Artisan de tubes planétaires de Frank Sinatra à Michael Jackson, le producteur américain et trompettiste de jazz Quincy Jones, dont la mort à 91 ans a été annoncée hier, a marqué son époque en s’imposant comme un compositeur hors pair, à la carrière multi-récompensée.

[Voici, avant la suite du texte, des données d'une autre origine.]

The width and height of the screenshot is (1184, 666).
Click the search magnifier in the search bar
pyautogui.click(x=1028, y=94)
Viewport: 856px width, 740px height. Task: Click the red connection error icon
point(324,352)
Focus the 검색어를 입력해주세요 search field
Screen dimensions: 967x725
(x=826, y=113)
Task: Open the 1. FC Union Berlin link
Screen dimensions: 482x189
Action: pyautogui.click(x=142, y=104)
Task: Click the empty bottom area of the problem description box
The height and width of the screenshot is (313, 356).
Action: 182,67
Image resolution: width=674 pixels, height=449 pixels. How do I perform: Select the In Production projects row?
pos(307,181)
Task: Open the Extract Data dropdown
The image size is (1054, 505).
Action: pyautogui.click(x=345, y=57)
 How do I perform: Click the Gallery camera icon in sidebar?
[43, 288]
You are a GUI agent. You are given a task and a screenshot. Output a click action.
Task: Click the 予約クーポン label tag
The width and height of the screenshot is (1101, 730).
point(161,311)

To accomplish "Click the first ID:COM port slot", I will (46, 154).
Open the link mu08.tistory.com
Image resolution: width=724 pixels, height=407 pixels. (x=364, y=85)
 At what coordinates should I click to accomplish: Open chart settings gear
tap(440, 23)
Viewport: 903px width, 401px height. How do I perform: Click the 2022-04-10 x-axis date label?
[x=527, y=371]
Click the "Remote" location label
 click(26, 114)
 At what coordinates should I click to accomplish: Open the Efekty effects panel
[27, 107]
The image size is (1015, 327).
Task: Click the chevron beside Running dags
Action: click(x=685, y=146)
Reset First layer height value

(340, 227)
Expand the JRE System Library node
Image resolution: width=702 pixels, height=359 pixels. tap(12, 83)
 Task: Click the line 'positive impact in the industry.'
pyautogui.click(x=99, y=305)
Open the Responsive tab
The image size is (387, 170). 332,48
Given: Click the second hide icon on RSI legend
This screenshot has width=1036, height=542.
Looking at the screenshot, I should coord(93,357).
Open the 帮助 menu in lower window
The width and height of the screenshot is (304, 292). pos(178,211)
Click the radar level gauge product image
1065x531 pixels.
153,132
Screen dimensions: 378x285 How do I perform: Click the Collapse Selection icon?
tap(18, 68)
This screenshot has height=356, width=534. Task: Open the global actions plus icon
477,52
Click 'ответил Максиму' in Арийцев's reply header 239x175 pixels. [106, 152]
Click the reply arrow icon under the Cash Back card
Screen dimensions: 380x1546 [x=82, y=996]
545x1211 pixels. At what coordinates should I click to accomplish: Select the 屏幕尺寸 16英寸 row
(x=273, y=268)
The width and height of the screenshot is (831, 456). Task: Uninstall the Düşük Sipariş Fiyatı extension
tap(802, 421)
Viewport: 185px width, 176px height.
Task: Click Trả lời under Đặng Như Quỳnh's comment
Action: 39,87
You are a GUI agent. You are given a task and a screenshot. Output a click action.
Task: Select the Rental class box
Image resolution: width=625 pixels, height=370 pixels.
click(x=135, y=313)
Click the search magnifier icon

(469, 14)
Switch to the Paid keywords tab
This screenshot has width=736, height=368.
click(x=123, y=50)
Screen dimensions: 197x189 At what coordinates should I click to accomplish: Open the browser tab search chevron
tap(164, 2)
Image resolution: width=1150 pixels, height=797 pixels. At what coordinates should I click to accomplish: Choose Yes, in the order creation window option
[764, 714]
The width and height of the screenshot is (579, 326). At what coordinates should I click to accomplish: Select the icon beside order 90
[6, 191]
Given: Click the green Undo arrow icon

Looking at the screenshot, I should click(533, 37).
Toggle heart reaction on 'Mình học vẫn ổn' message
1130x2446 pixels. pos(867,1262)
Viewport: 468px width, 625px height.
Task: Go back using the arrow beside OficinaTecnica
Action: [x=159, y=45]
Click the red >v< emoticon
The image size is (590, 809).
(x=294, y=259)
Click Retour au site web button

Dans un milieu où les producteurs travaillent le plus souvent dans l’ombre, le musicien, compositeur, arrangeur et producteur est l’un des rares à avoir pris la lumière, s’illustrant comme une référence de la musique américaine, période seconde moitié du XXIe siècle. Il «s’est éteint paisiblement» à son domicile de Los Angeles en présence «de ses enfants, de ses frères et sœurs et de sa famille proche», a annoncé son attaché de presse Arnold Robinson dans un communiqué hier. «Bien qu’il s’agisse d’une perte incroyable pour notre famille, nous célébrons la grande vie qu’il a vécue et savons qu’il n’y en aura jamais aucun autre comme lui», a déclaré sa famille. «Grâce à sa musique et à son amour sans limite, le cœur de Quincy Jones battra pour l’éternité», a-t-elle ajouté. «Ton âme est partie mais ton héritage continuera de briller», a salué le DJ français Bob Sinclar sur Instagram. «Avec toi, la vie swinguait, ça jazzait, tu étais la joie et le rythme, tu étais un génie !», a réagi sur X l’artiste de music-hall française Line Renaud, qui fit carrière outre-Atlantique dans les années 1960. La vie du compositeur flirte avec les belles histoires de l’Oncle Sam: né en 1933 dans une ville de Chicago frappée par la Grande Dépression, d’une mère atteinte de schizophrénie et d’un père charpentier, Quincy Delight Jones Jr., de son vrai nom, croise à 11 ans un piano. C’est une révélation, la première note de sa vie d’artiste. Dans ses mémoires, il qualifie sa rencontre avec Ray Charles de «bénédiction», tant cet aîné, avec lequel il fraya adolescent dans les clubs locaux, le guida dans l’apprentissage de la musique. Peu à peu, les collaborations s’enchaînent, le rythme devient effréné : Quincy Jones compose pour des chanteurs d’univers différents, travaille régulièrement avec Frank Sinatra.
28 GRAMMY AWARDS
Son CV est déjà bien fourni quand il connaît le tournant définitif de sa carrière, en 1978, grâce à la rencontre avec Michael Jackson, qui cherche à explorer de nouvelles sonorités. L’alchimie qui opère entre Jackson, Jones et l’ingénieur du son Bruce Swedien fait plus que des étincelles. Elle engendre les trois meilleurs albums du «King of pop» : «Off the wall» (1979), «Bad» (1987) et surtout «Thriller» (1982), l’album le plus vendu de toute l’histoire, à plus de 100 millions d’exemplaires. Travailleur éclectique et acharné, Quincy Jones a mis sa patte à plus de 400 disques et a été récompensé de 28 Grammy Awards, accédant au statut de légende vivante. Il fut par ailleurs en 1961 le premier Afro-Américain à accéder à un poste de direction dans l’industrie du disque, en prenant la vice-présidence du label Mercury Records.Quincy Jones avait également vécu dans sa jeunesse quelques années à Paris, où il s’était installé en 1957, fréquentant des jazzmen et vedettes de l’époque, de Charles Aznavour à Jacques Brel. elEn 2014, il avait été fait commandeur des Arts et Lettres à Paris par l’ancien ministre de la Culture Jack Lang, qui avait loué ce «gardien de la tradition et annonciateur de nouvelles tendances». Prolifique en musique comme en famille - il eut sept enfants -, «Mr. Q» comme était surnommé ce touche-à-tout s’était également tourné vers la production de films («La couleur pourpre» de Steven Spielberg, 1985) et de séries comme «Le prince de Bel-Air», qui révéla Will Smith. Engagé, le producteur réussit à rassembler un panel de stars, de Bob Dylan à Bruce Springsteen en passant par Cyndi Lauper, pour la chanson caritative à succès «We are the world» (1985) enregistrée par le «supergroupe» «USA for Africa» et dédiée à la lutte contre la famine en Ethiopie.